Added — Code-review mode (--mode code)

• 75+ rules across AUTHENTICATION, VALIDATION, MASS_ASSIGNMENT, ACCESS_CONTROL, RATE_LIMITING, CRYPTO_WEAKNESS, DATA_EXPOSURE, API_KEY_EXPOSURE, SSRF, PATH_TRAVERSAL, OPEN_REDIRECT, MISCONFIGURATION, CACHE_POISONING, MESSAGE_QUEUE, EVENT_STREAM, LOGGING, BUSINESS_LOGIC.
• Stable rule IDs (BCR-*) with CWE + OWASP Top 10 (2021) mapping.
• Scope-aware AST taint tracker with validator-aware detainting (zod / joi / yup / ajv / class-validator / valibot / io-ts).
• Import-alias resolver for renamed dangerous imports (import { exec as runShell } from 'child_process').
• SARIF 2.1.0 output with tool.driver.rules[], taxonomies (CWE + OWASP), partialFingerprints for GitHub code-scanning dedup.
• Baseline file (v1) keyed on content-addressed fingerprints — stable across whitespace / line shifts.
• Inline suppression: // bcr-disable-next-line RULE_ID -- reason.
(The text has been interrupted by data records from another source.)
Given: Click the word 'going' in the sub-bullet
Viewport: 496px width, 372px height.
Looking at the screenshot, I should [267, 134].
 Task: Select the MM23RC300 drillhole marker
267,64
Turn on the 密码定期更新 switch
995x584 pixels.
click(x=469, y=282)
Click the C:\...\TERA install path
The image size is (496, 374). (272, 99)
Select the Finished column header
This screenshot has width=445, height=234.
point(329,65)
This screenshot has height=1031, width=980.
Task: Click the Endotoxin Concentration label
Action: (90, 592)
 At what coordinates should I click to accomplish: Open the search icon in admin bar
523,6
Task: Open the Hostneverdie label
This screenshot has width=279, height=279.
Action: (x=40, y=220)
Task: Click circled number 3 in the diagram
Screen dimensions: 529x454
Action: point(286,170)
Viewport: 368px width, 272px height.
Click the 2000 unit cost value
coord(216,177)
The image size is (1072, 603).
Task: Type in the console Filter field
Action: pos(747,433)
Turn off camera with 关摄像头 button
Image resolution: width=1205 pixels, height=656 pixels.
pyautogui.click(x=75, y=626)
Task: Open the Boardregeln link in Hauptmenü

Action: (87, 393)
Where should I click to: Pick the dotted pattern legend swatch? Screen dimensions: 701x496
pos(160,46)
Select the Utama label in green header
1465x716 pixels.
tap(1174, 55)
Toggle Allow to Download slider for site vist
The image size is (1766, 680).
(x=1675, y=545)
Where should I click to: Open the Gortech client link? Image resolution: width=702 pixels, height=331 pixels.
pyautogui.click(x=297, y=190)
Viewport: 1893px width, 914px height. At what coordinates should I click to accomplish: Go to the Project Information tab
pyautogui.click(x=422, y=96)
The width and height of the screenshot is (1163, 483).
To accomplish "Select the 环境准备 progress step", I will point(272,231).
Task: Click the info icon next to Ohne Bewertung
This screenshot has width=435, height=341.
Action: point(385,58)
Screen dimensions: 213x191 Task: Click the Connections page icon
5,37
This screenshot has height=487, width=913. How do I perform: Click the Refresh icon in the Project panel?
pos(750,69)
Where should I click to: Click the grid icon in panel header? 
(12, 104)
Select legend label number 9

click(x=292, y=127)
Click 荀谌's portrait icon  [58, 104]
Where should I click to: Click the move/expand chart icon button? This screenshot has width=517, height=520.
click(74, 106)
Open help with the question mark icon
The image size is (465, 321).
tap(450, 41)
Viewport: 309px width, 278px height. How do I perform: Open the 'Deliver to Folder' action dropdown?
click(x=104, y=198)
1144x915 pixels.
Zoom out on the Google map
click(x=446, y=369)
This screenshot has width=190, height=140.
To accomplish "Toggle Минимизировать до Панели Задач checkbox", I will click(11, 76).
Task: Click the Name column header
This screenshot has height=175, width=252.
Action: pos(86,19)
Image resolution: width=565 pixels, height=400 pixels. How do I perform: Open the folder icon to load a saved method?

Added — Log-review mode (--mode logs)

• Kibana / Elasticsearch client with Basic + API-key auth, HTTP keep-alive, exponential-backoff retry on transient 5xx / ECONNRESET, configurable timeout.
• 17 log rules across LOG_PCI, LOG_PII, LOG_SECRET, LOG_OPS:
  • PCI: PAN with Luhn + BIN-prefix card-brand identification (Visa / Mastercard / Amex / Discover / JCB / Diners / UnionPay), URL-encoded PAN variant, CVV / CVC labels, Track 1/2 magnetic stripe.
  • PII: UAE Emirates ID (year-range sanity), IBAN (mod-97), email, UAE phone (+971/05X), passport (labelled).
  • Secrets: plaintext password (rejects masked/sentinel), env-var-shaped password disclosure (DB_PASS=), Bearer/JWT, service API keys (AWS / Stripe / GitHub / Firebase / SendGrid / Twilio), AWS STS session token, PEM private key, DB connection string with credentials.
  • Ops: stack trace with sensitive directory tokens.
• Multi-rule excerpt redaction — co-located sensitive values are masked alongside the primary match (PCI-DSS / UAE PDPL invariant).
• Kibana Discover deep-link in every finding's logEvidence.
• SIGINT-safe streaming with progress callback every 500 hits.
• Same SARIF / baseline / --fail-on / --disable-rule semantics as code mode.

Added — CLI / operations

• --mode code|logs (default code).
• --min-severity, --fail-on, --baseline, --update-baseline, --disable-rule, --show-suppressed, --list-rules.
• --password-stdin (TTY-detection guard so the tool doesn't hang on a missing pipe).
• KIBANA_PASSWORD and KIBANA_API_KEY_ID + KIBANA_API_KEY env-var auth.
• Yargs strict mode — unknown flags / invalid enum values exit code 2.

Added — Quality gates

• 197 tests across 23 suites: 14 code-mode FP-audit fixtures (zero default findings), log-mode FP-audit corpus (real-world bank log shapes that must not fire), HTTP-layer mock-server tests for the Kibana client, redaction guarantee that asserts raw sensitive values never appear in output, CLI subprocess integration tests, SARIF schema-shape regression.
• Deterministic SARIF output (byte-identical across runs).
• Content-addressed fingerprints stable across whitespace / line shifts.